In this case study, the complexity measures were adopted to predict the performance of fourteen different regression algorithms implemented in the Weka environment (i.e., fourteen different instances of the meta-regression task were considered in this case study). The adopted algorithms correspond to different families of regression techniques, with different biases and assumptions, ranging from simple linear regression to more sophisticated kernel methods (see Table 6). By adopting a diverse set of regression algorithms, we aim to verify how robust the proposed measures are to characterize the intrinsic difficulty of regression problems.

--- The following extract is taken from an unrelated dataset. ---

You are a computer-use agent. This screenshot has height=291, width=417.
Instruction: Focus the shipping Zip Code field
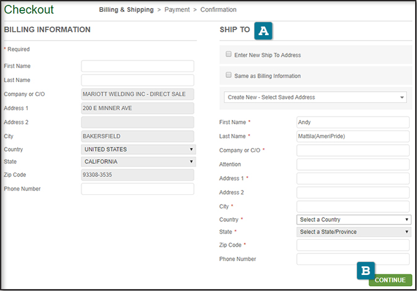pyautogui.click(x=353, y=245)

All algorithms were executed using their default parameters as defined in Weka, apart from IBk (for which we considered two values for the number of nearest neighbors) and the kernel-based methods (for which we considered different options for the kernel function).
6.1 Meta-base
In this case study, a meta-base is built for each of the fourteen considered base-learners (in our case, a regression algorithm). Given a base-learner, a meta-base was built from the 39 regression problems collected in our previous experiments. Each meta-example was generated from a regression problem and we stored: (1) the meta-attributes describing the regression problem; (2) the NMSE error produced by the base-learner for that problem in a 10-fold cross-validation (CV) experiment.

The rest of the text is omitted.